İHD, tüm cezaevleri sorunlarına, adli-siyasi ayrımı yapmadan tüm cezaevlerindeki tutuklu ve hükümlülerin sorunlarına dikkat çekmektedir. Çocuk ve kadın tutuklu ve hükümlülerin koşullarına özel ilgi göstermektedir.

58. Hükümet, insan hakları ve temel özgürlüklere saygıyı temel aldığını ifade etmektedir. Bu aynı zamanda yurttaşlara karşı bir taahhüttür. Hükümete, genel olarak cezaevlerine özel olarak da halen sürmekte olan ölüm oruçlarına ilişkin çağrıda bulunuyoruz:

- Hükümeti ve Sayın Adalet Bakanını sorumluluklarını yerine getirmeye çağırıyoruz. Tutuklu ve hükümlülere uygulanan tecrit koşullarını kaldırınız. Ölüm orucunu bu yolla sona erdiriniz.

- Tüm cezaevlerinde tecrit koşullarını kaldırınız. Tüm cezaevleri nitelemesine İmralı Cezaevi de dahildir.

- Türkiye’de şimdiye kadar yapılmış ve onlarca insanın hayatına mal olmuş cezaevi operasyonlarının sorumlularını yargı önüne çıkarınız.

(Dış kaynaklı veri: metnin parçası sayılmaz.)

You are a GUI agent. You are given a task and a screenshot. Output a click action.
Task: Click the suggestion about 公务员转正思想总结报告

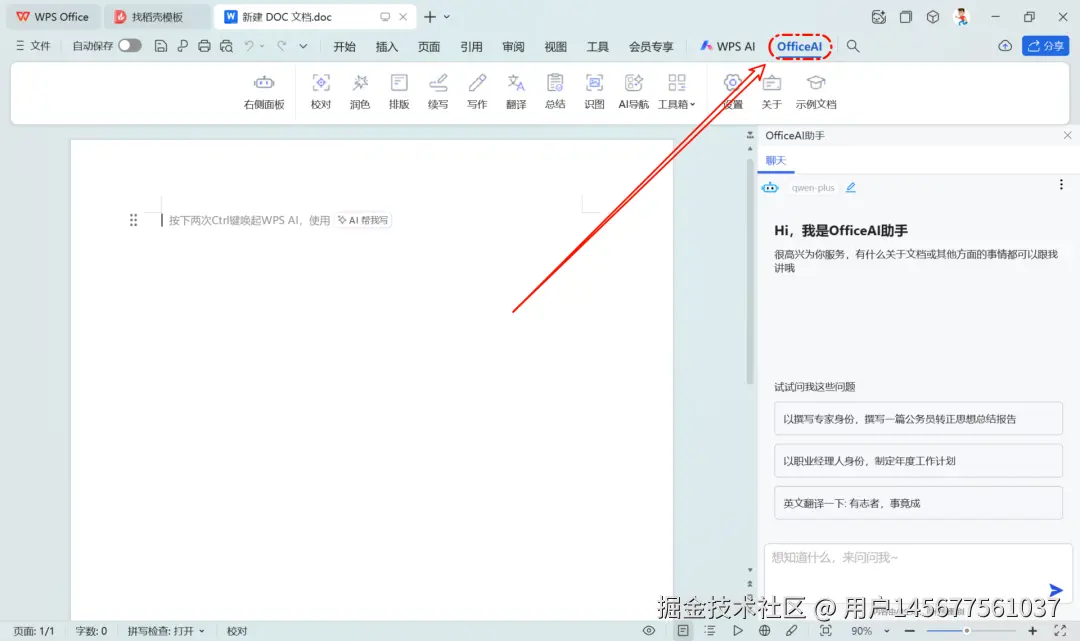pyautogui.click(x=918, y=418)
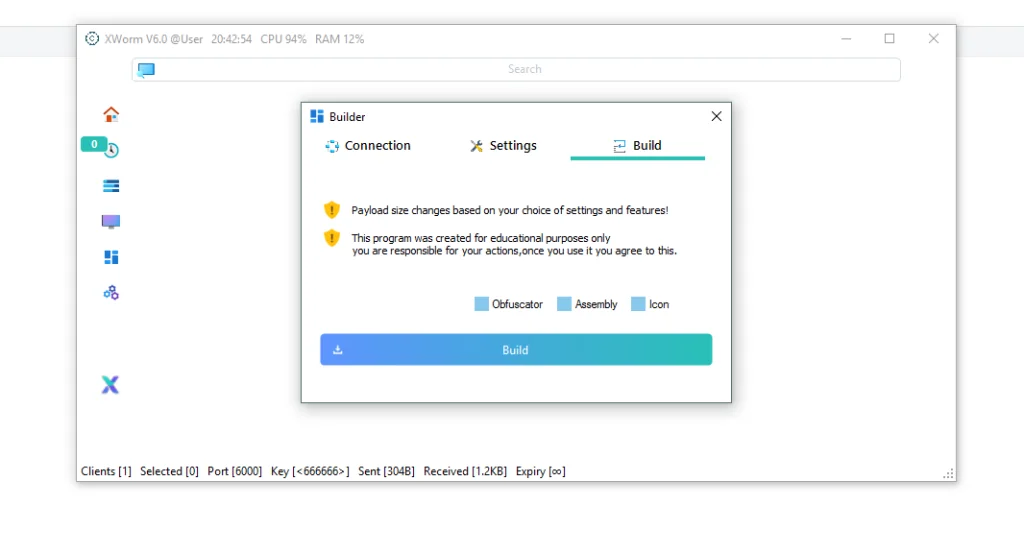Click the monitor icon inside the search bar

click(x=147, y=70)
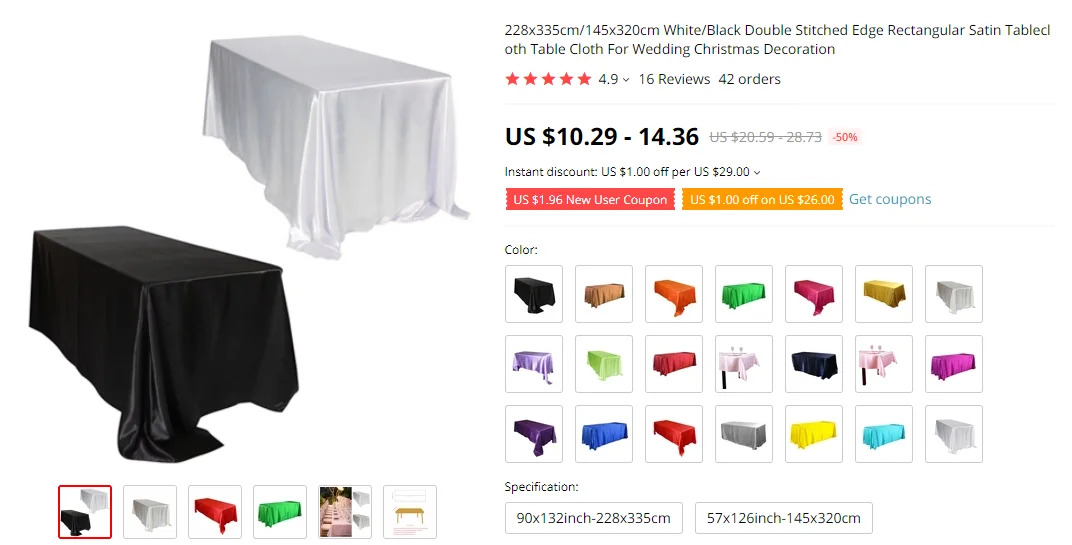Viewport: 1072px width, 545px height.
Task: Select the lavender tablecloth color option
Action: coord(533,364)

- Tüm cezaevlerinde tutuklu ve hükümlülerin, savunma, şiddete maruz kalmama, sağlık, eğitim, beslenme, aileleri ve avukatlarıyla ve genel olarak dış dünya ile iletişim haklarına saygı gösteriniz.

- Tüm cezaevlerinde ve özellikle kadınların ve çocuk tutuklu ve hükümlülerin bulunduğu cezaevlerindeki koşulları insan onuruna uygun hale getiriniz.

- İnsan onuru insanın imgesine uygun muamele beklentisidir. Tüm tutuklu ve hükümlülere insan onuruna uygun muamele yapılmasını sağlayınız.

- Son olarak, demokratik kamuoyunu cezaevlerinde insan hakları için sürdürdüğümüz mücadeleye destek olmaya ve dayanışma içinde bulunmaya davet ediyoruz.